==== Passage to read ====

I’m a bit surprised to hear that turf wars might still exist, even in this day of statewide real estate data. It’s becoming popular for some agents to stretch their selling boundaries further, but some have been hit with resistance from local-area agents. It seems that some listing agents are exceedingly protective of their turf and cannot fathom having a transaction with an agent from another area who just might have a ready, willing and able buyer for their listing — or, should I say, a buyer for their clients’ home.

Don’t get me wrong; I am true believer that an agent should be well-acquainted with the area of which they’re selling real estate in. After all, if I don’t know where the local grocery stores are or if I’m unsure of school districts, I have no business selling real estate in that area. And it’s in our code of ethics, specifically Article 11, which states, “When Realtors prepare opinions of real property value or price, they must be familiar with the area where the subject property is located.”

I was having a conversation with a colleague of mine who said he wrote an offer to purchase a home in an area located about 40 miles from his office. He doesn’t do business there regularly but is well-versed in this and most all areas of the county. After all, he’s been a broker here for more than 30 years. I’d say he has some street credibility regardless of how often he steps into this part of the county or any other area.

He was telling me how the listing agent made it very clear that she had several offers but welcomed his offer as well. He recommended to his clients that they submit over asking price due the activity on this property.

A few days passed and he hadn’t heard a word from the agent, but upon reviewing the MLS hot sheet, he discovered the home was reported as a “pending sale.” No phone call from the agent. No email. No text message. Not even a “thank you for the offer.” At the very least, he was expecting to receive a multiple counter, and he even prepared his clients for that likelihood.

His clients were extremely disappointed but understood as they tried to put themselves in the place of the sellers. He felt awful and called the agent immediately. She apologized for not contacting him before she reported the home as a pending sale and assured him that the accepted offer was far superior to his and the other offers submitted. Because of his past experience in this area, he made it a point to follow this listing to its closing.

Lo and behold, 45 days later, the home was reported sold at a price lower than what they offered, though not by much. I know what you’re thinking but no, she didn’t sell it herself. A “local agent” sold it. I certainly consider agents within our own county as local, but clearly he wasn’t local enough.

Hearing him tell me this story left the same bad taste in my mouth as it did a few years ago when it happened to me. As Yogi Berra said, “It’s déjà vu all over again.”

Our population is close to 275,000. The regional MLS consists of approximately 3,000 members. This particular area is made up of only 3 percent of the agent population. Maybe there’s a reason for being a little protective?

==== Stored data ====

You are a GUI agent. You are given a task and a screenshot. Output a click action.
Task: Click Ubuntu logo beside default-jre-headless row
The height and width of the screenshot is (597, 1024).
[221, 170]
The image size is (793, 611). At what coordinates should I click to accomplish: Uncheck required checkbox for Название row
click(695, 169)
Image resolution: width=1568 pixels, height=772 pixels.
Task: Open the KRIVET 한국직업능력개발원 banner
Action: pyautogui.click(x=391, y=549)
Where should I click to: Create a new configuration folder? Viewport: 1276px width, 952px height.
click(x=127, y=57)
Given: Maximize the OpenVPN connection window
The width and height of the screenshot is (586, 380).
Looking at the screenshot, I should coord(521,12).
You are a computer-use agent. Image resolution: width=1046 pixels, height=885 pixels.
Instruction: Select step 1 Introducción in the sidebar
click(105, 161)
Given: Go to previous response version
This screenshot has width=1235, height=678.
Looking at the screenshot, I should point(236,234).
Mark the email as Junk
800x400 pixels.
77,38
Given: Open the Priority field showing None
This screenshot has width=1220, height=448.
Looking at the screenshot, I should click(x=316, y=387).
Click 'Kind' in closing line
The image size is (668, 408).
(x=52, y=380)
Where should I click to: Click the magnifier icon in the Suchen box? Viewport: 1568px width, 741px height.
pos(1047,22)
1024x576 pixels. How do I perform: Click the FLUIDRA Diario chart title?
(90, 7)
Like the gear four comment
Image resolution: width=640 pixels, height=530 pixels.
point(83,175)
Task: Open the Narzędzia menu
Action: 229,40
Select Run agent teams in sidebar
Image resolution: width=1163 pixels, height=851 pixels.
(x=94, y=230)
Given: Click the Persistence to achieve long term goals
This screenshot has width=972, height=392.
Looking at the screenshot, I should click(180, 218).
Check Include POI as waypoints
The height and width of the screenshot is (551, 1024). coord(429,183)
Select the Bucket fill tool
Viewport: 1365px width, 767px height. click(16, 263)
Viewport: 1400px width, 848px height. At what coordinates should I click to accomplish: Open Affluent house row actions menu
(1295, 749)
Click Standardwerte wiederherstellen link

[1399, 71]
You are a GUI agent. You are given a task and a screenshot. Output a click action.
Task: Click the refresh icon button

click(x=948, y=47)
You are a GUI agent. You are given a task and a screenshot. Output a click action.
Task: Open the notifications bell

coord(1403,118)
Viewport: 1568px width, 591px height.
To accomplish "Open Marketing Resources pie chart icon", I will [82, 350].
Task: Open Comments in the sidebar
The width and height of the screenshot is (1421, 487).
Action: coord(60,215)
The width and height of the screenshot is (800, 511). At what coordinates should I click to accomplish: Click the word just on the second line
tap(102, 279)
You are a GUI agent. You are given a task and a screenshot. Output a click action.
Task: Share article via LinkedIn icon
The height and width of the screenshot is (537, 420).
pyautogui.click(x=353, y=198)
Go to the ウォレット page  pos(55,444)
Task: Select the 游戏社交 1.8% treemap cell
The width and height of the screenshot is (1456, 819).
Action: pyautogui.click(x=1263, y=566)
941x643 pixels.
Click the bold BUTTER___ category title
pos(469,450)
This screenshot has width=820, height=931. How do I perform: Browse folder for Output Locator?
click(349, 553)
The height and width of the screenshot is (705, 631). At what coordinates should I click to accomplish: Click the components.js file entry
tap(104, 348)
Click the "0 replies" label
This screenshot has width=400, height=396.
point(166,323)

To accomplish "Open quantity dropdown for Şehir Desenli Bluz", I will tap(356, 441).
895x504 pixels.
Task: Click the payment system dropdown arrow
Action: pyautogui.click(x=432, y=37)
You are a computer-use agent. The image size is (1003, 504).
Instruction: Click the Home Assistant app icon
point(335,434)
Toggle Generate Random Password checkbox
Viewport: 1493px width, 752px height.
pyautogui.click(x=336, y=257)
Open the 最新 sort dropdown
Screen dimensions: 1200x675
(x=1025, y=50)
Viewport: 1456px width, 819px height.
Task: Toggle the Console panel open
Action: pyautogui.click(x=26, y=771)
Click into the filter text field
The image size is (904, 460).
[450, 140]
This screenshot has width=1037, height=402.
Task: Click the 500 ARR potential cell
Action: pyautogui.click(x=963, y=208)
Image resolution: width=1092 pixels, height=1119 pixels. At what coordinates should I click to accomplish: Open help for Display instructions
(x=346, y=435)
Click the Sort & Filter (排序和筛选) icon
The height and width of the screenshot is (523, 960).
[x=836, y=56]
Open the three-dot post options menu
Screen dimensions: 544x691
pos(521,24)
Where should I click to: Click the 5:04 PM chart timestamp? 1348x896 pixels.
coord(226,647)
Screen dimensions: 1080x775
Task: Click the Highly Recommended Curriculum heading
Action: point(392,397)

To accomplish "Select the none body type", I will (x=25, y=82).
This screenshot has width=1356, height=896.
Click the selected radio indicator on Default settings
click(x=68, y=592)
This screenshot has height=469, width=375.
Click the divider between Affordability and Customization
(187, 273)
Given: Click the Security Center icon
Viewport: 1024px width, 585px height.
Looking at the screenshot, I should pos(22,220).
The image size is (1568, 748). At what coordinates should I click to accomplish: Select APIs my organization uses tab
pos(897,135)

====

• Request 1:
Answer these questions from the article on real estate turf wars:
(a) Which article of the code of ethics does the writer quote?
(b) About how far from his office was the home the colleague made an offer on?
(c) How many days later was the home reported sold?
• Request 2: Extract the passage from the article on real estate turf wars that begins at the words "Lo and behold, 45" and stops after the words "wasn’t local enough.".
Rely only on the article on real estate turf wars.

• Task result 1:
(a) Article 11
(b) About 40 miles
(c) 45 days

• Task result 2:
Lo and behold, 45 days later, the home was reported sold at a price lower than what they offered, though not by much. I know what you’re thinking but no, she didn’t sell it herself. A “local agent” sold it. I certainly consider agents within our own county as local, but clearly he wasn’t local enough.